— start of GIVEN DATA —
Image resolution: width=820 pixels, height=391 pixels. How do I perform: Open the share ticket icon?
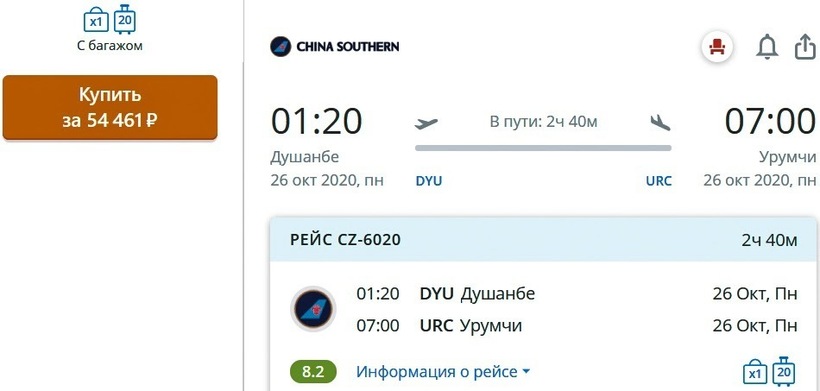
— end of GIVEN DATA —
— start of GIVEN DATA —
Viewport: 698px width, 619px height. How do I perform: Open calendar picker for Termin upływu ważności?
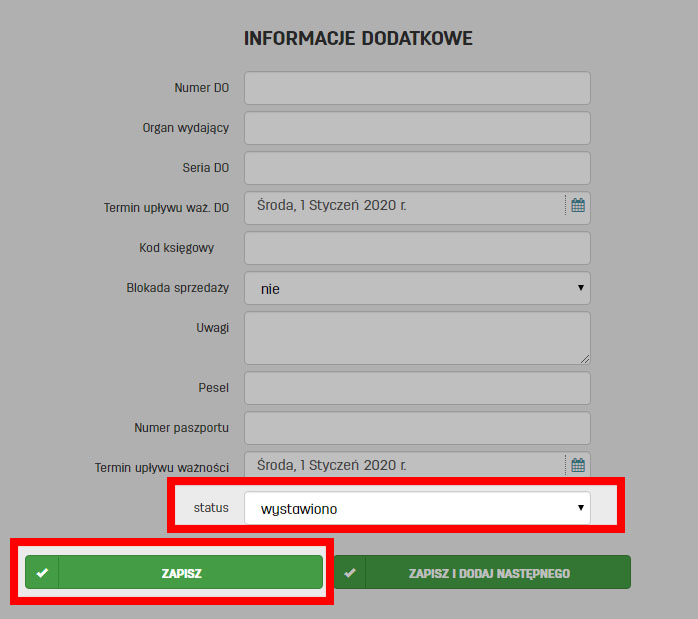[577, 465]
— end of GIVEN DATA —
— start of GIVEN DATA —
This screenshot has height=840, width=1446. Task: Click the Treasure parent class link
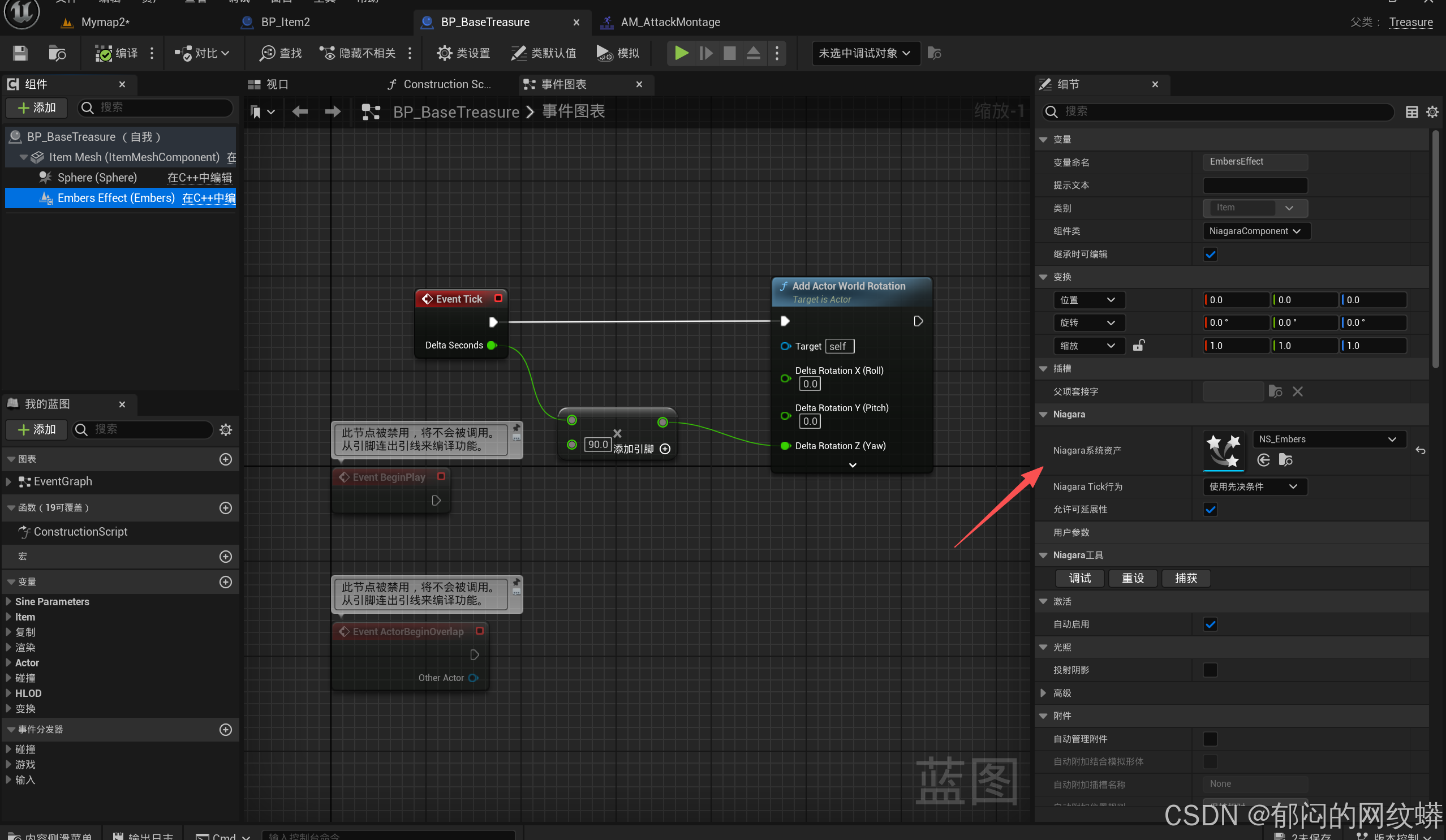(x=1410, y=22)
— end of GIVEN DATA —
▶ **EXERCISE OBJECTIVE**
Which lines in the items above contain the word "width"? Copy each of them in full.

▶ **ANSWER FOR THIS EXERCISE**
Image resolution: width=820 pixels, height=391 pixels. How do I perform: Open the share ticket icon?
Viewport: 698px width, 619px height. How do I perform: Open calendar picker for Termin upływu ważności?
This screenshot has height=840, width=1446. Task: Click the Treasure parent class link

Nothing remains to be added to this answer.